----- INPUT MATERIAL
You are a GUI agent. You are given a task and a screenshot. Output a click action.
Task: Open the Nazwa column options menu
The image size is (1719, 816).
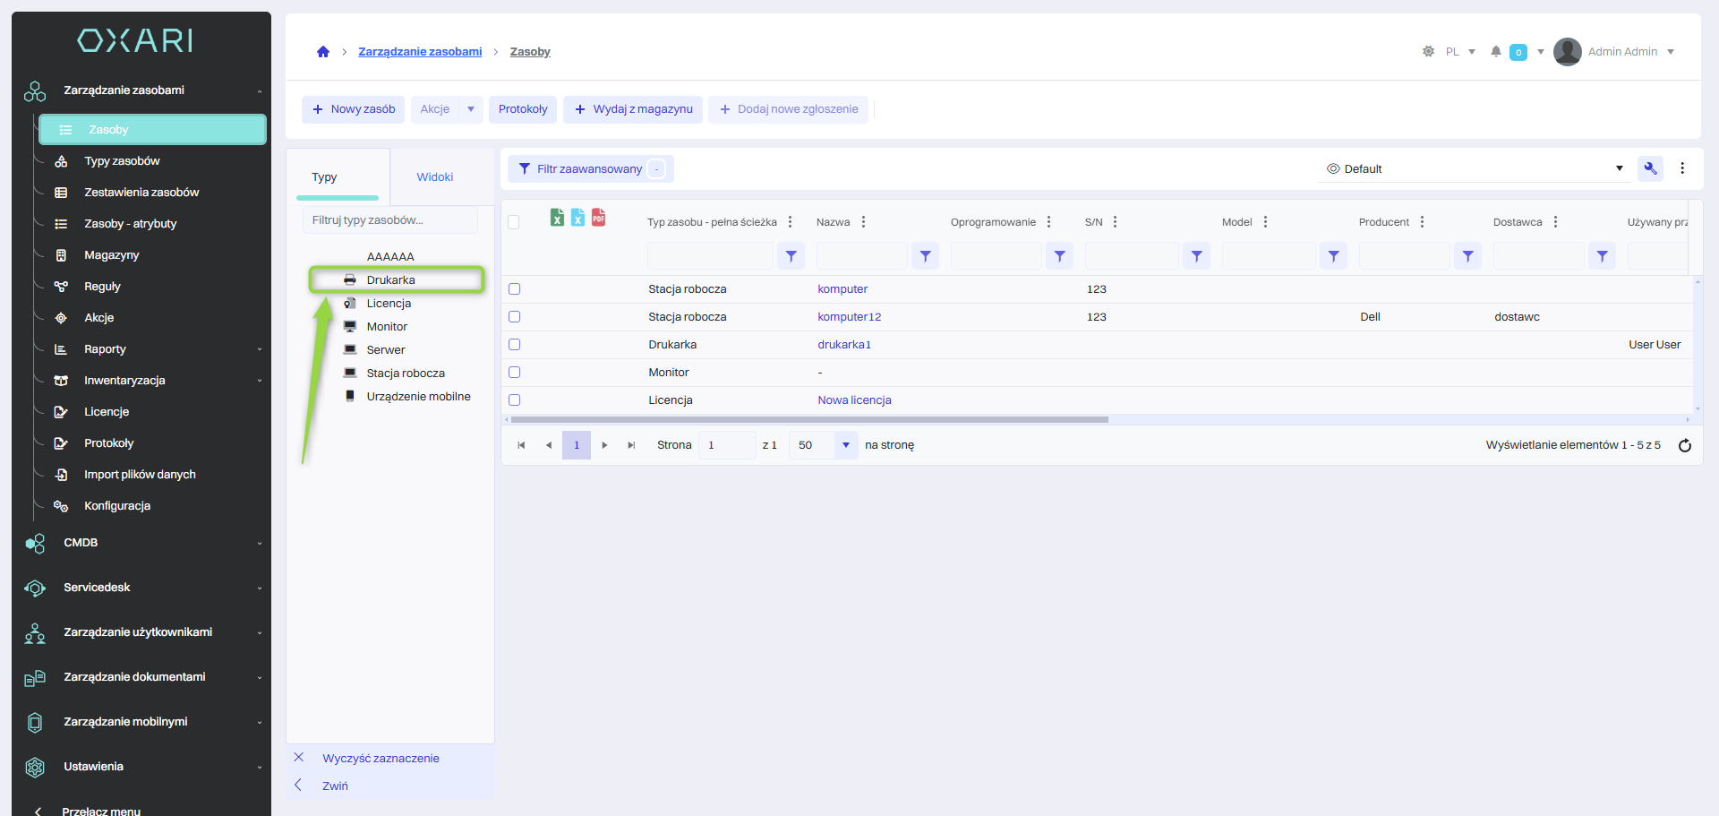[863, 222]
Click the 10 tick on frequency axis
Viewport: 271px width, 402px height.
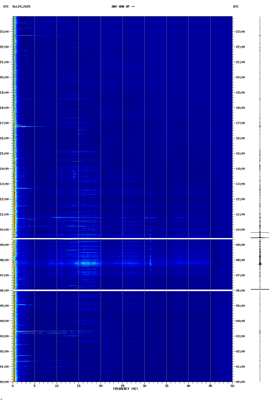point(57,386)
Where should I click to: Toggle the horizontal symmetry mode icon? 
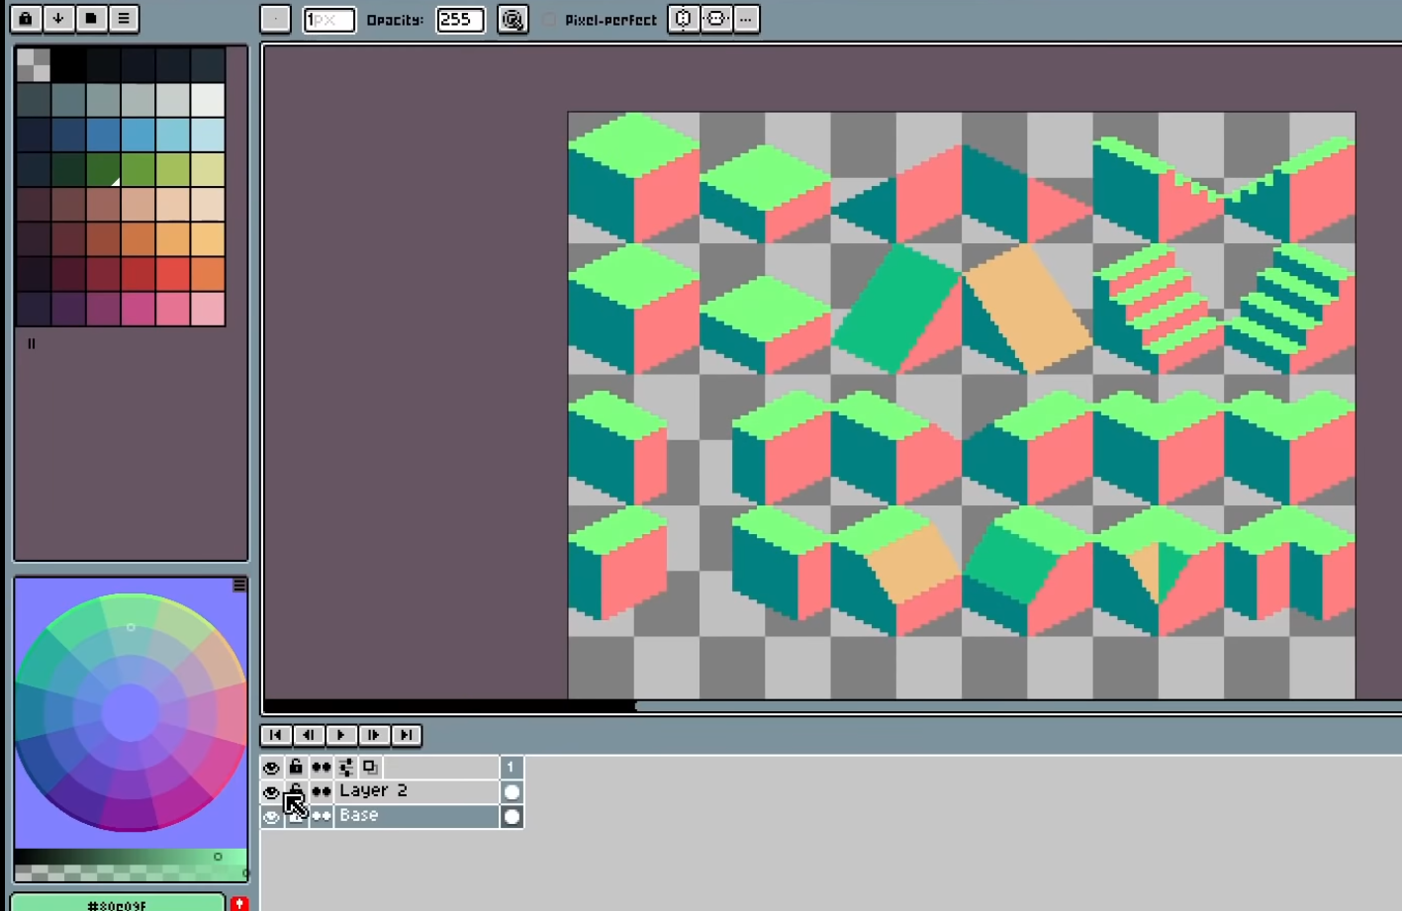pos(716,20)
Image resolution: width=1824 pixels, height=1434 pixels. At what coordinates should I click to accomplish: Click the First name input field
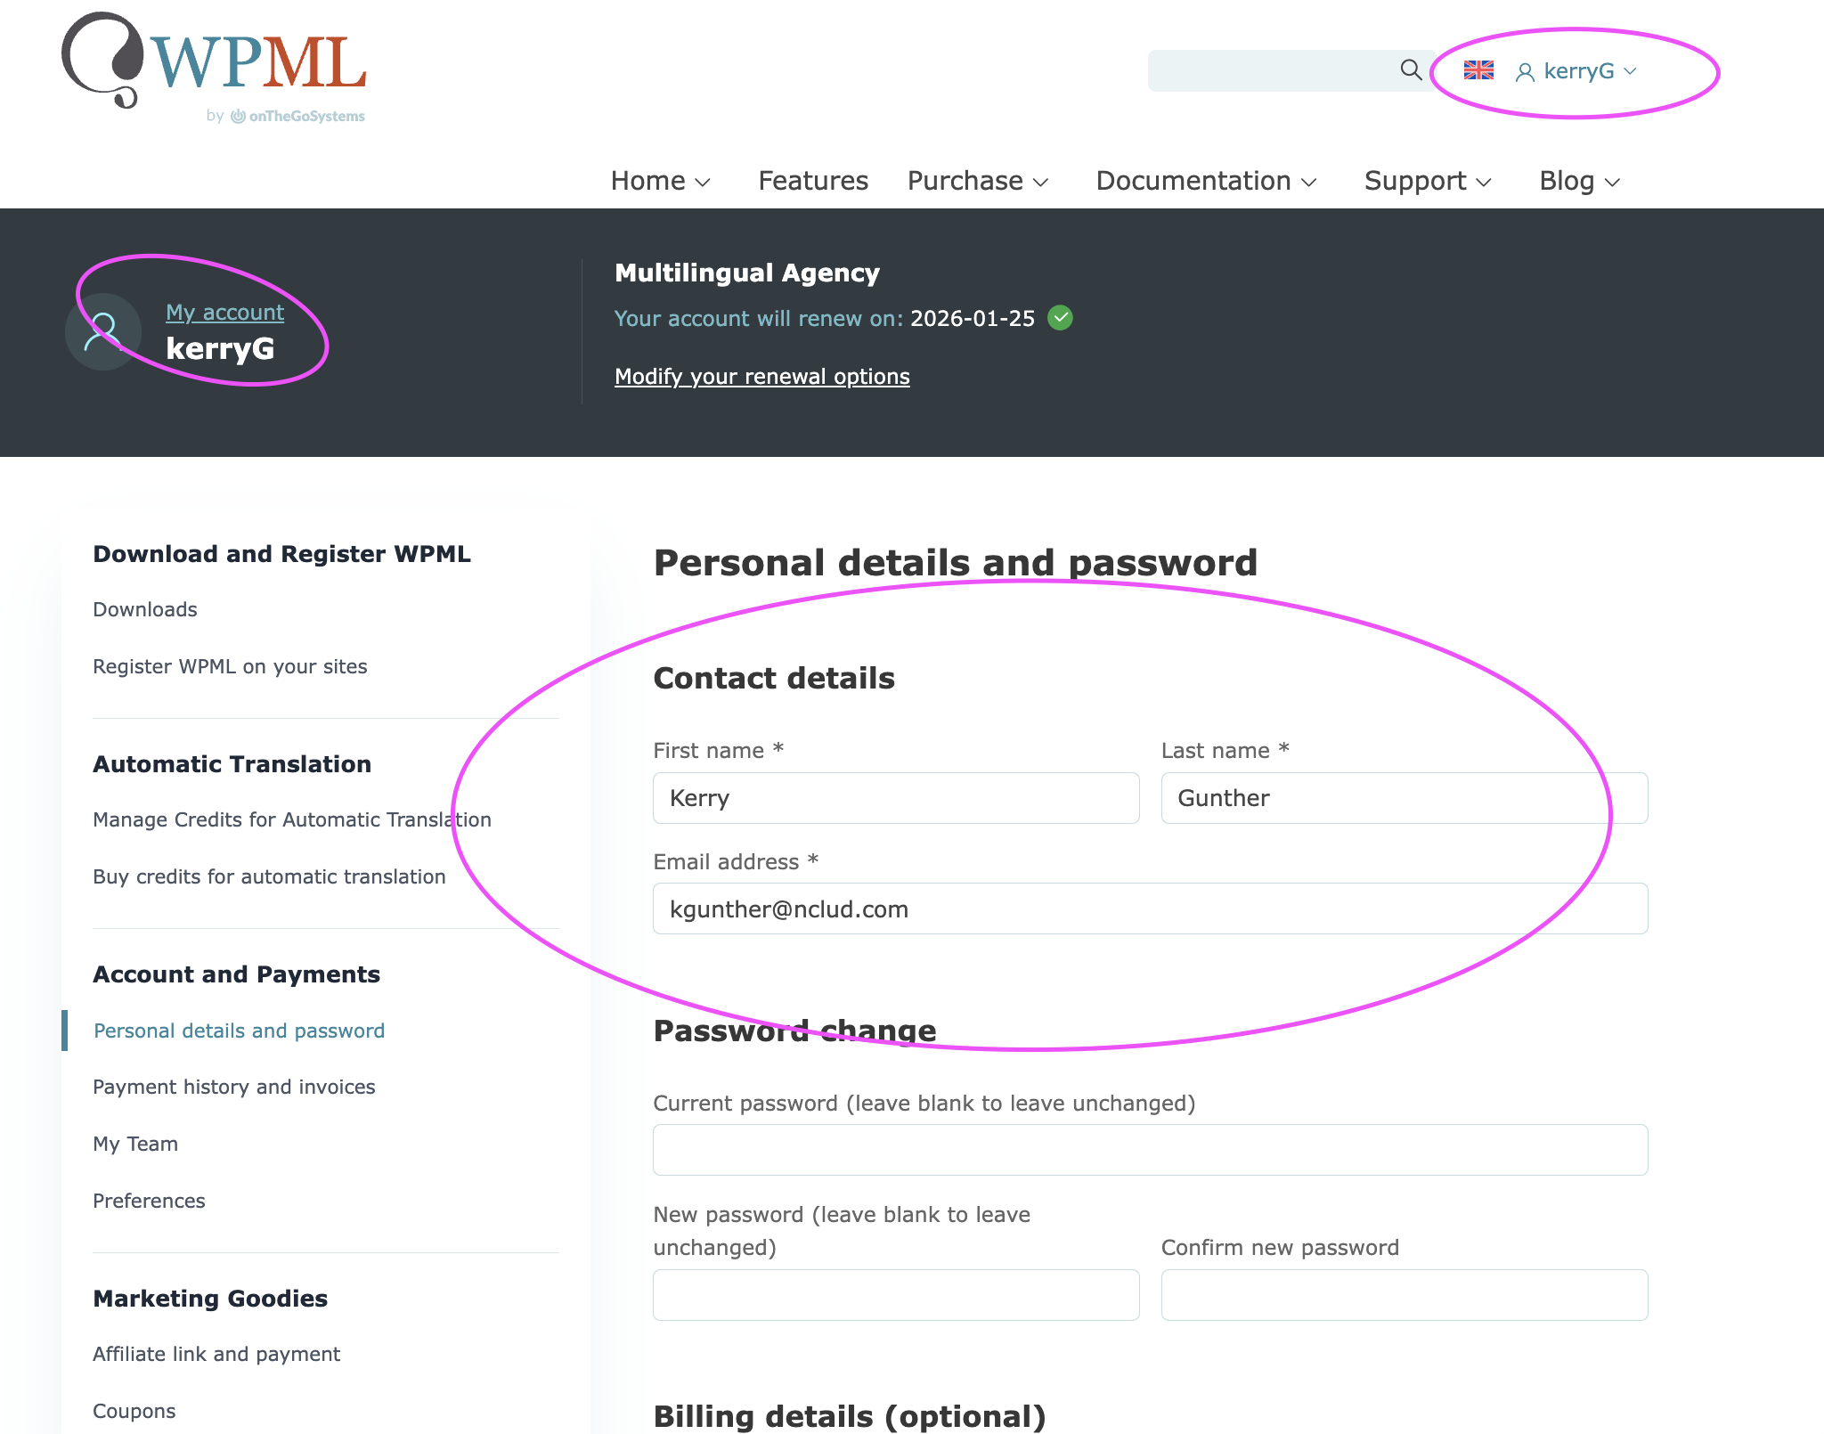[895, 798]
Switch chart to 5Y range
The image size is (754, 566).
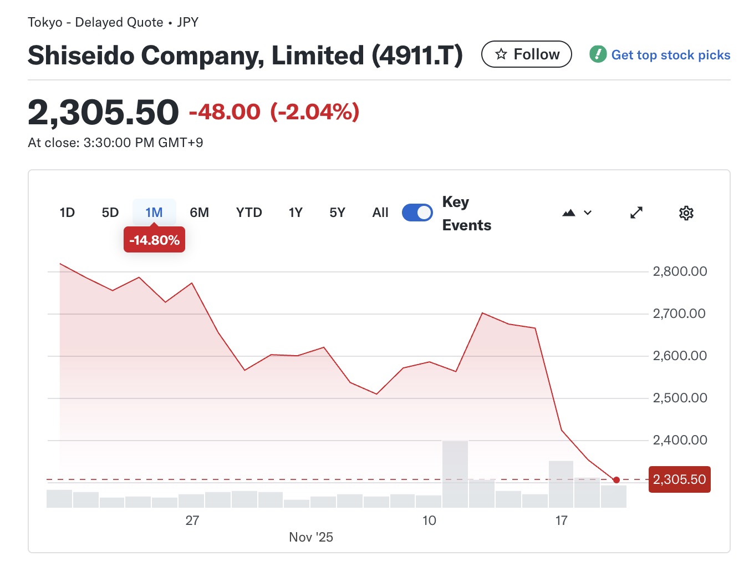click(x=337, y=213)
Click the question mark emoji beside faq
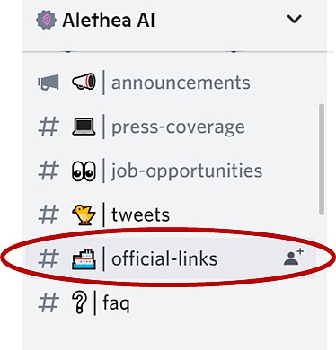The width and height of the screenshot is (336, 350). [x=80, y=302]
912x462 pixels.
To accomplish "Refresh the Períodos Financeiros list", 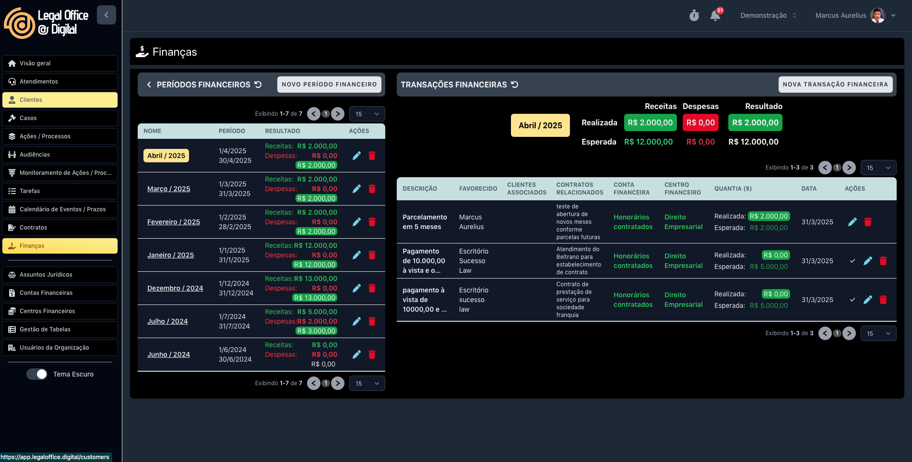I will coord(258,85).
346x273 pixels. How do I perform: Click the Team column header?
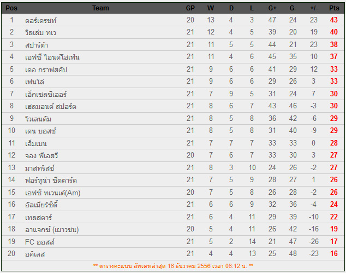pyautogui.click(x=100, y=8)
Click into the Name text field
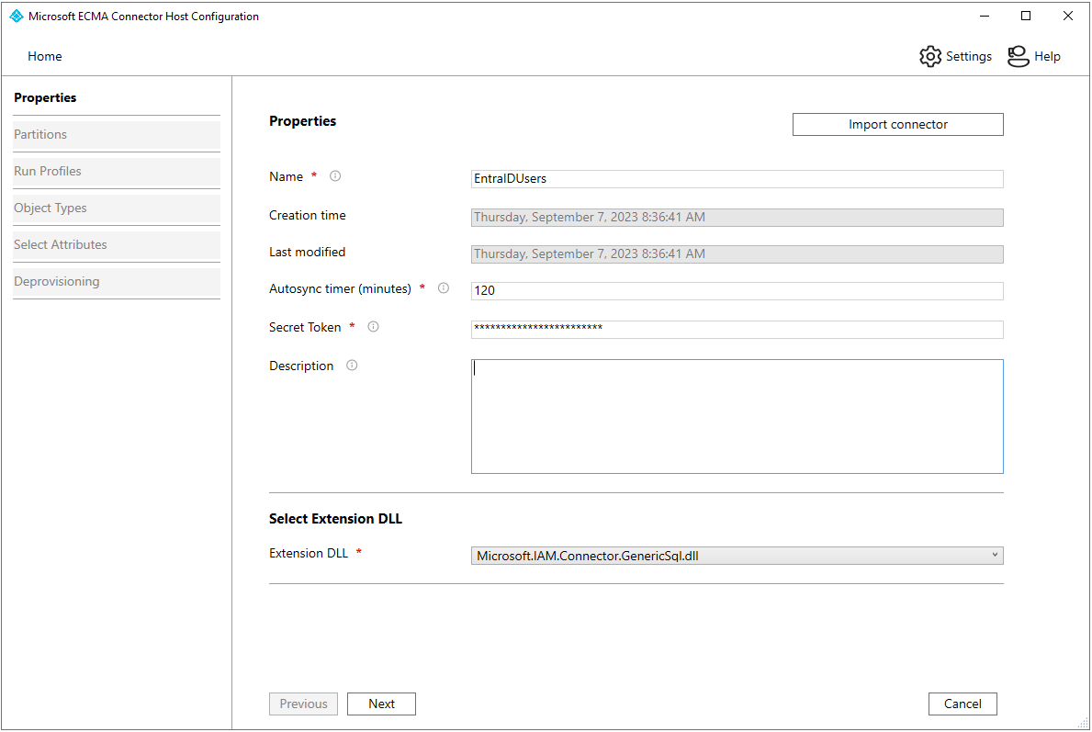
----------
**GOAL OF THE EXERCISE**
Extract only the lines from the one that contains "346x273 pixels. How" through the end of the records, inclusive, and omit every picture.

**WRITTEN REPLY**
346x273 pixels. How do I perform: Click the Team column header?
pyautogui.click(x=100, y=8)
Click into the Name text field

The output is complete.